DATASET →
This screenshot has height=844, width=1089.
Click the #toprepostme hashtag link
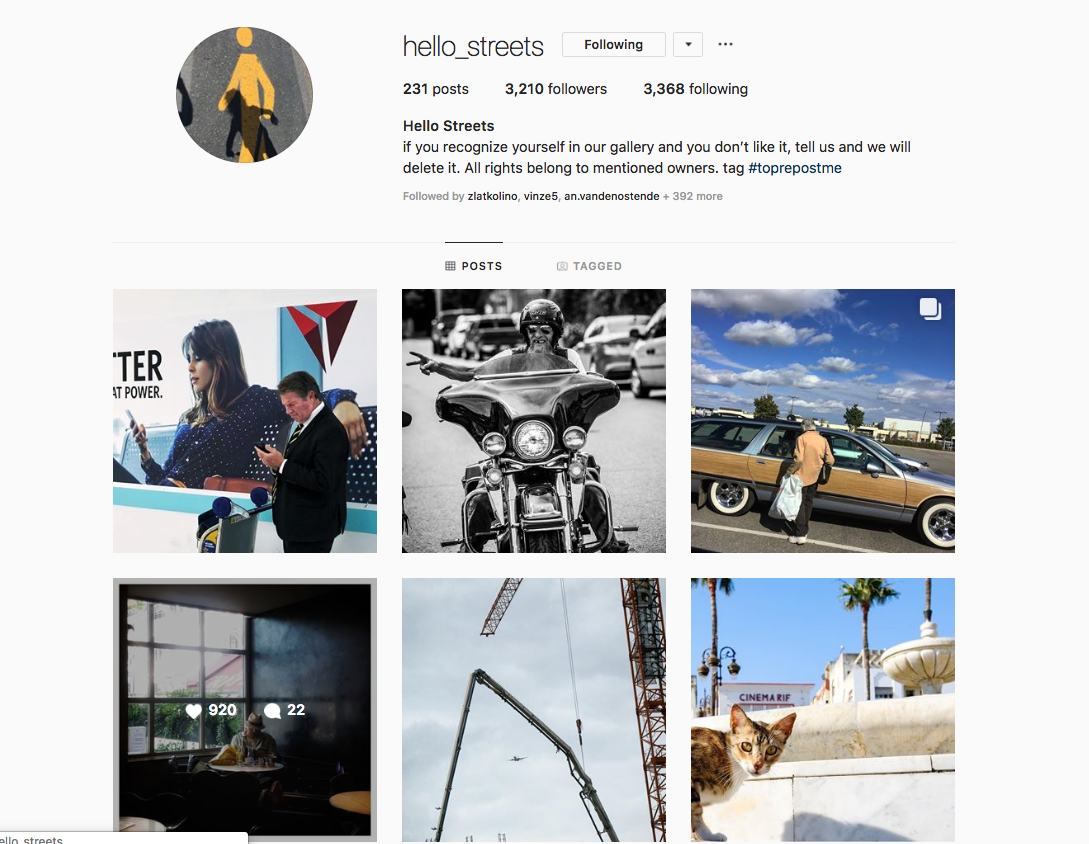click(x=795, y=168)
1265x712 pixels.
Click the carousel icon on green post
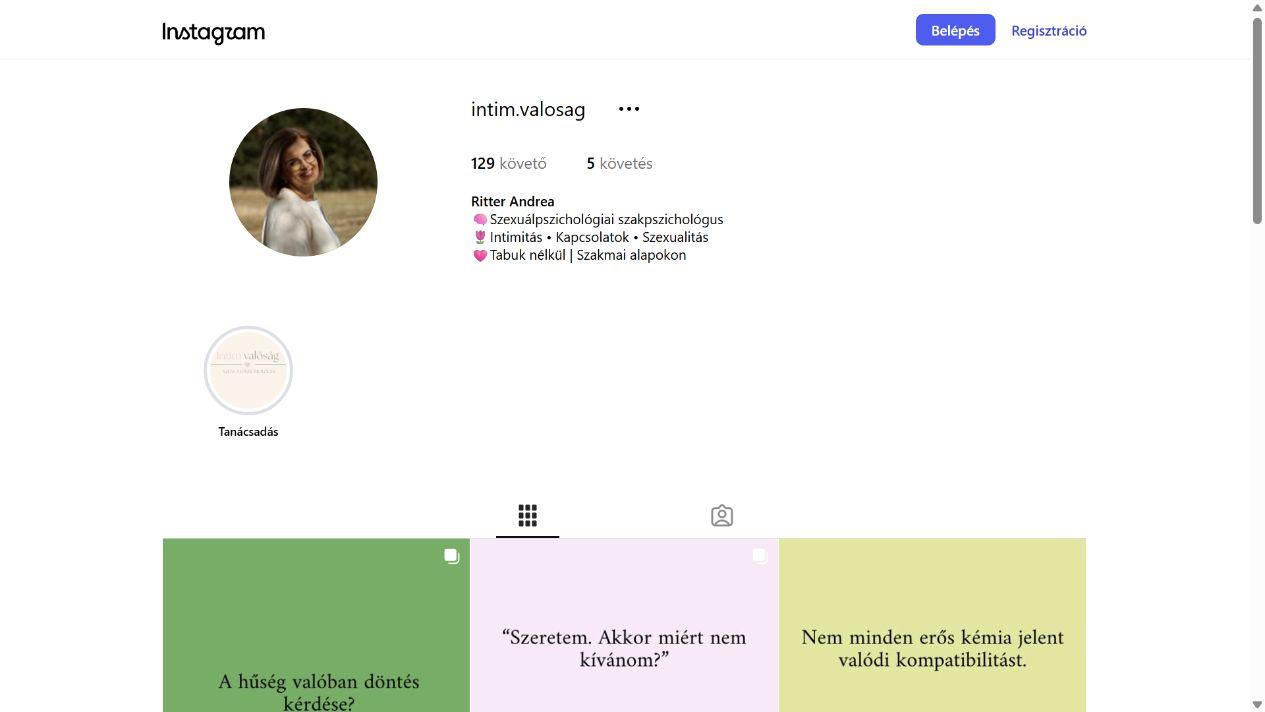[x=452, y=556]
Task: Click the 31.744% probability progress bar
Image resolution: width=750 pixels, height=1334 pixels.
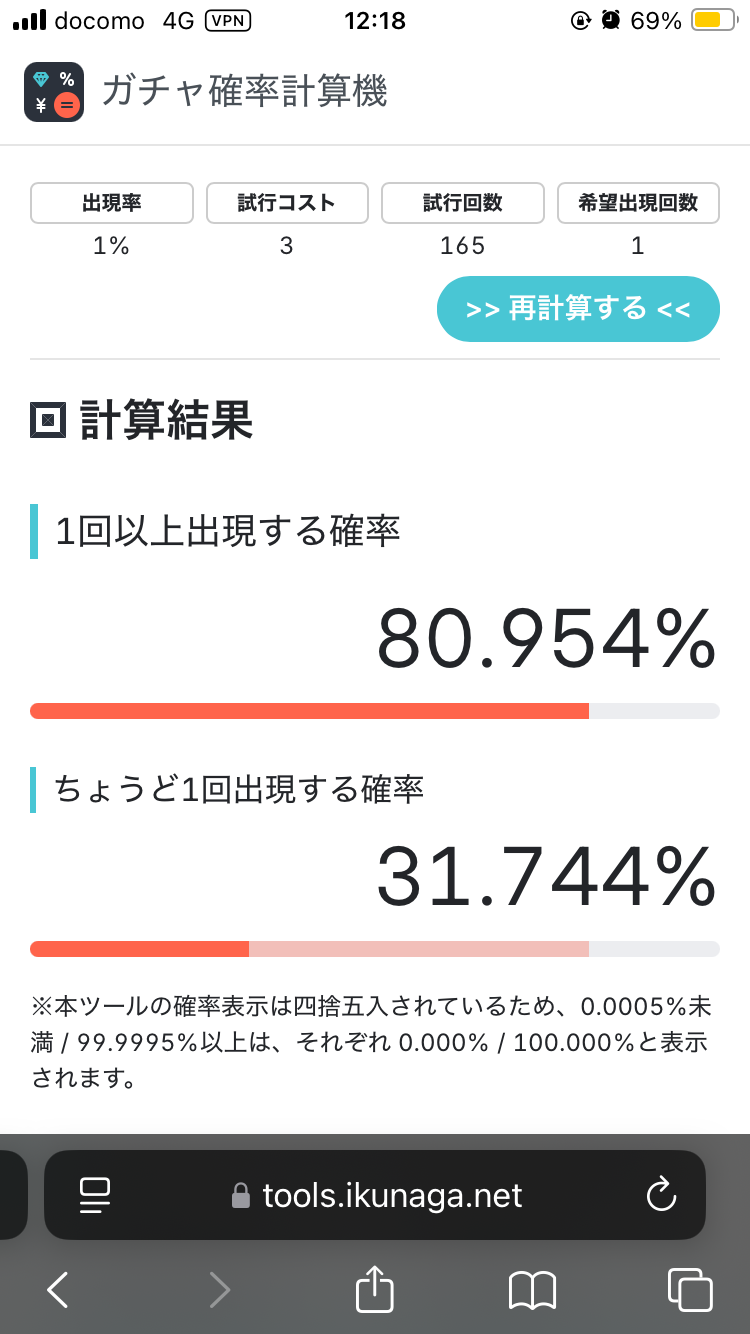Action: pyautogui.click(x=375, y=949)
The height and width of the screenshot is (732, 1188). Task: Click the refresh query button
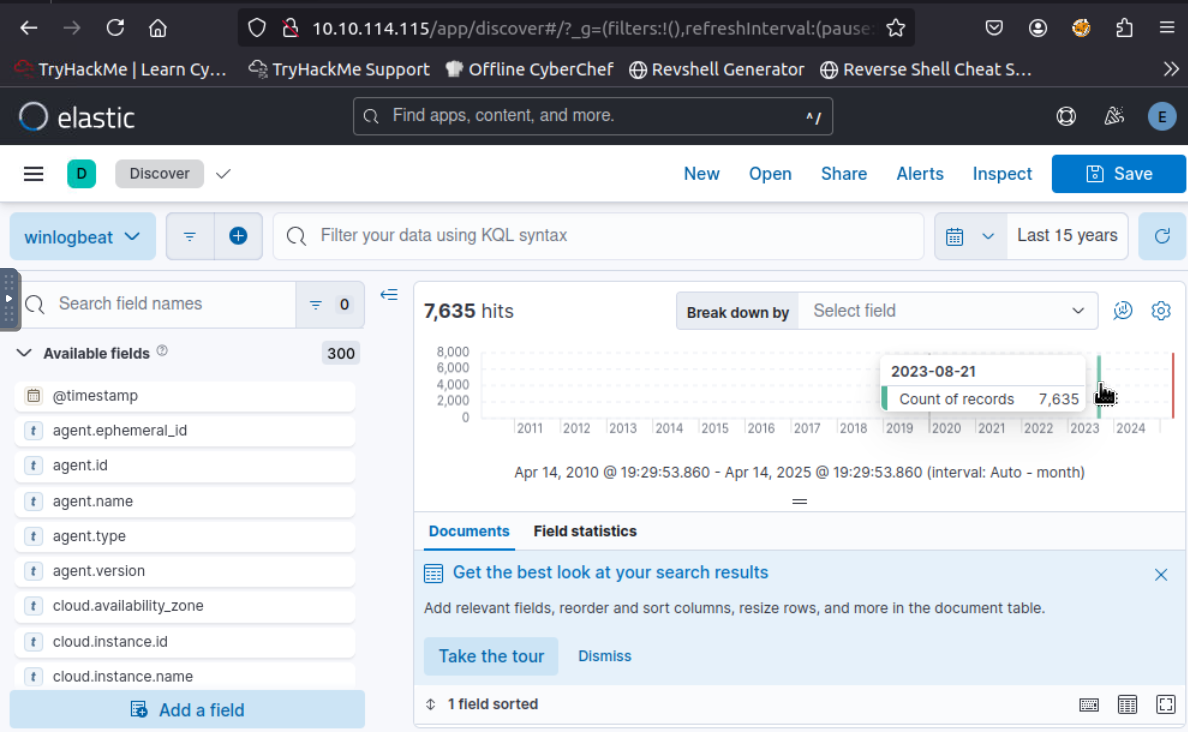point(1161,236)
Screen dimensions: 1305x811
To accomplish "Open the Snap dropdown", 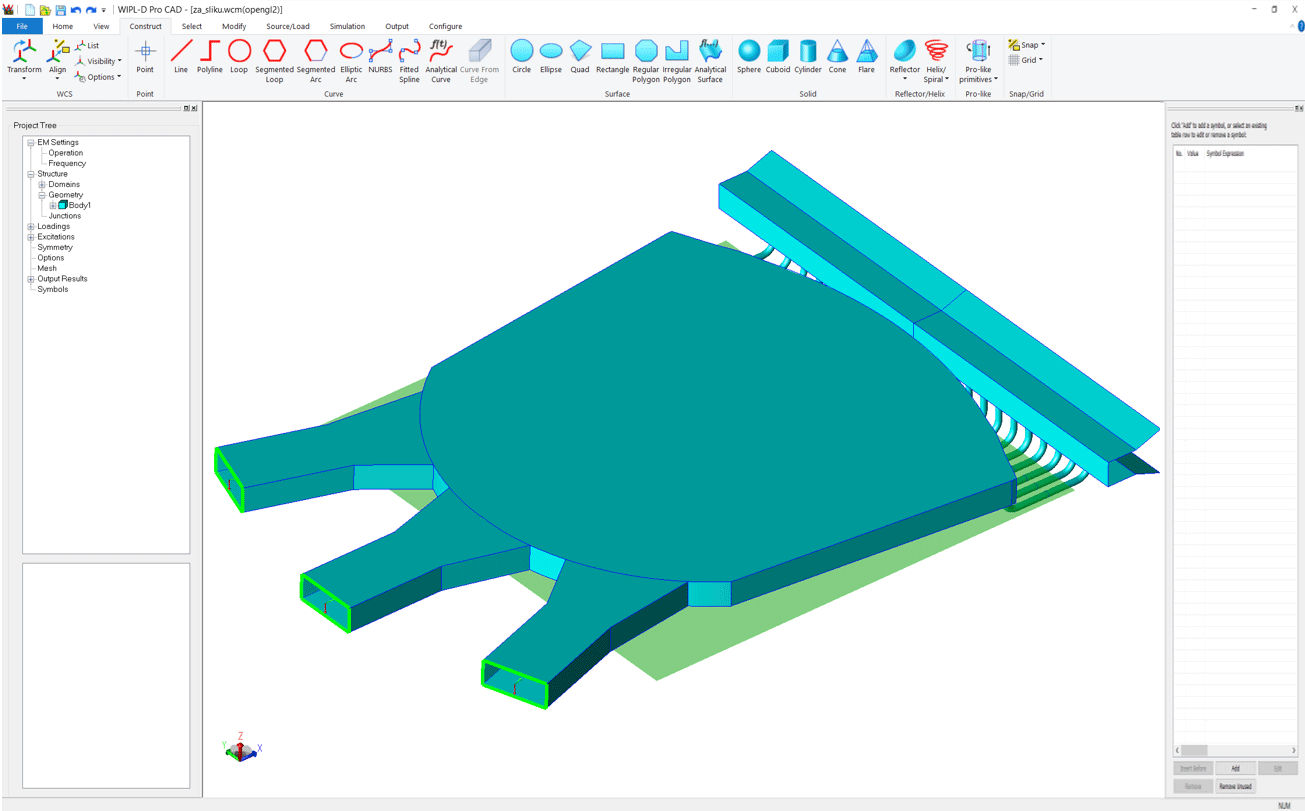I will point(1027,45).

* * *

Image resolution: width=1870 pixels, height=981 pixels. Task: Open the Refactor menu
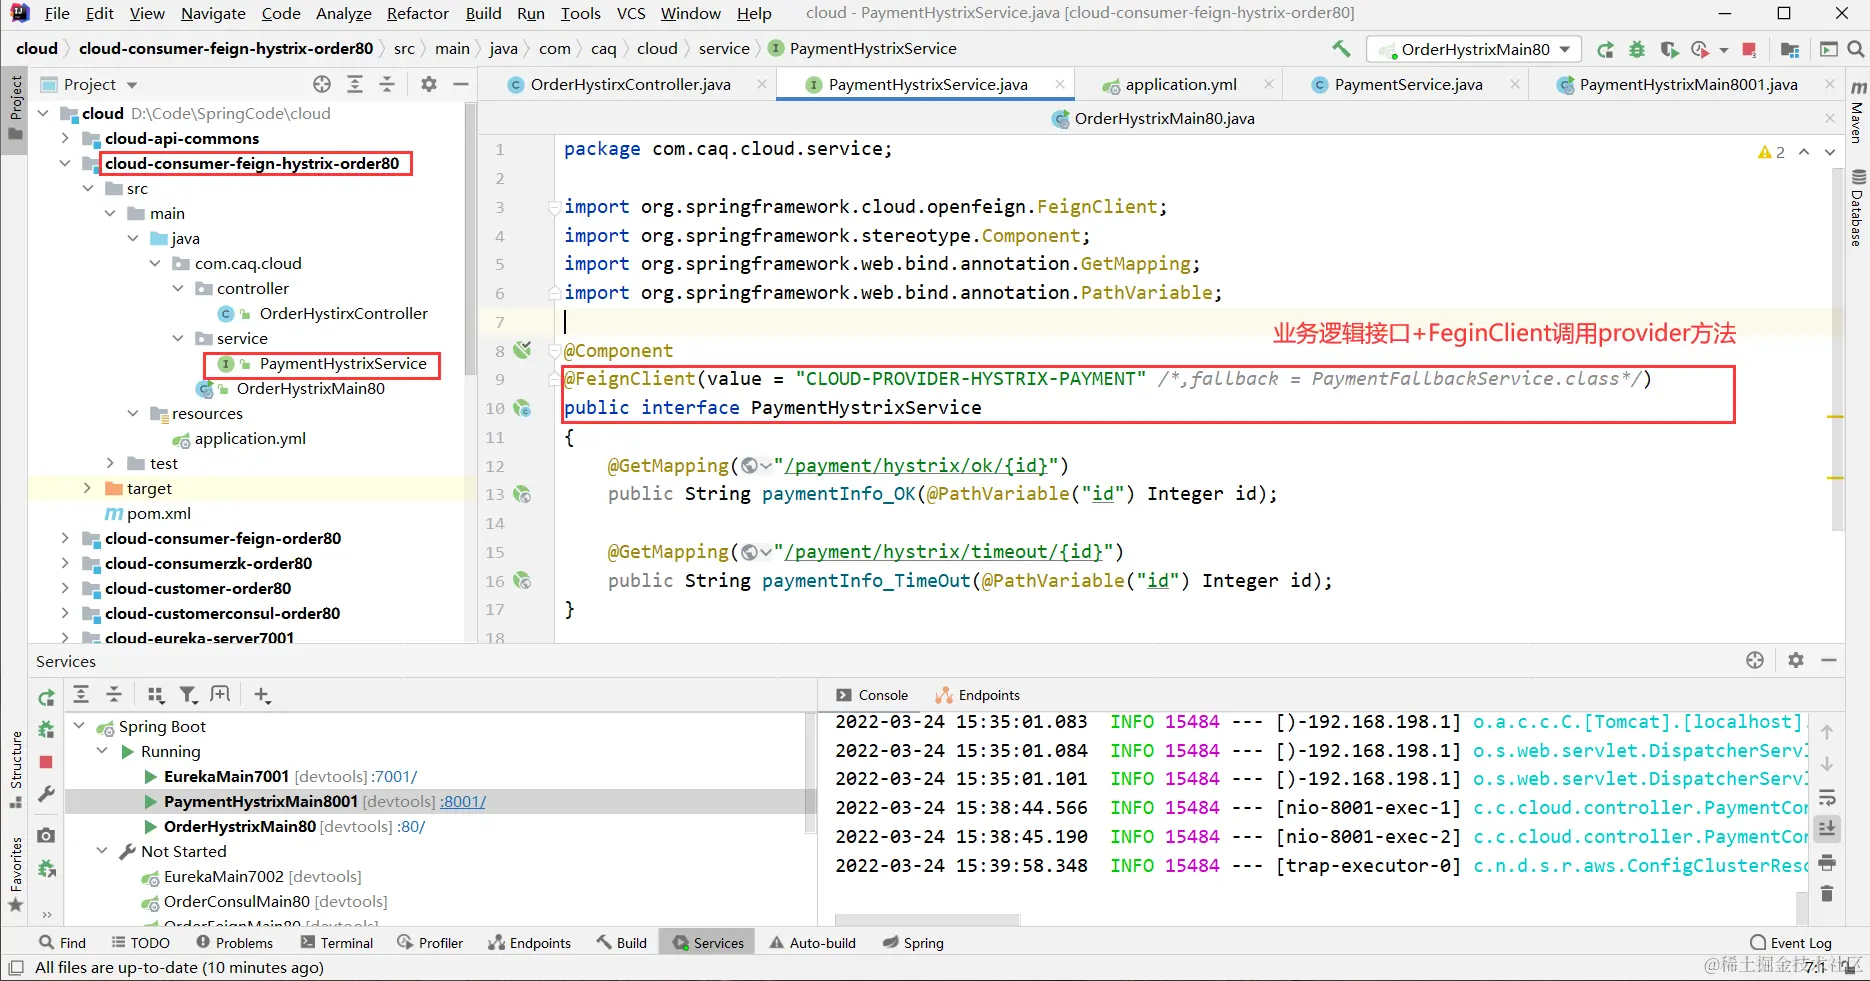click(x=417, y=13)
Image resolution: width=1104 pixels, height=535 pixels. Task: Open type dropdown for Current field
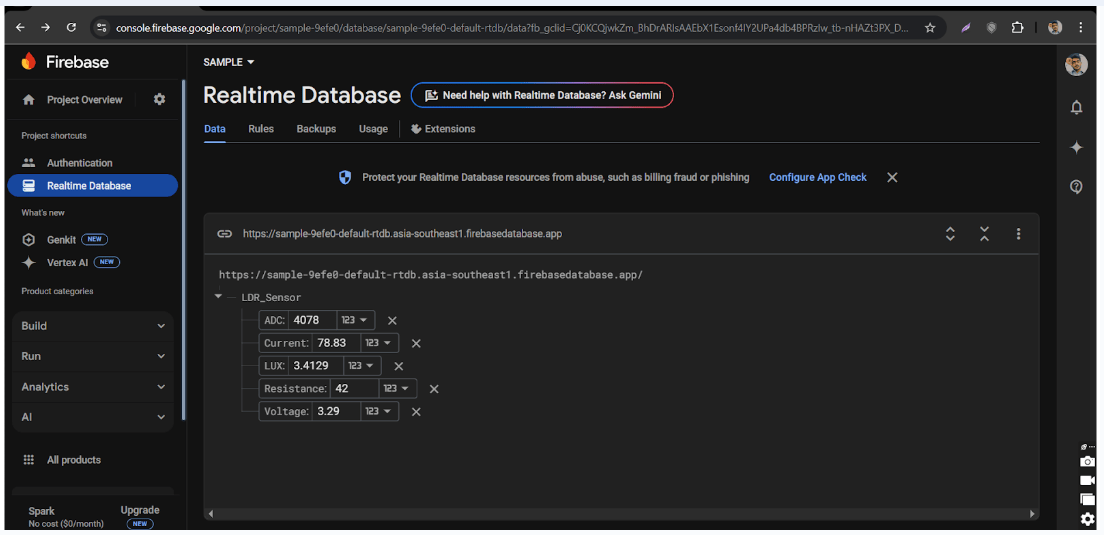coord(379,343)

TASK STATEMENT → Copy everything above from the line holding "This screenshot has height=844, width=1089." down to the line holding "Screen dimensions: 1305x811", both ends included, exactly as it stands and without the pictures.

SOLVED PROBLEM →
This screenshot has height=844, width=1089.
Click the #toprepostme hashtag link
click(x=795, y=168)
1265x712 pixels.
Click the carousel icon on green post
[x=452, y=556]
Task: Click the 31.744% probability progress bar
Image resolution: width=750 pixels, height=1334 pixels.
Action: pyautogui.click(x=375, y=949)
The height and width of the screenshot is (732, 1188). Task: Click the refresh query button
point(1161,236)
Screen dimensions: 1305x811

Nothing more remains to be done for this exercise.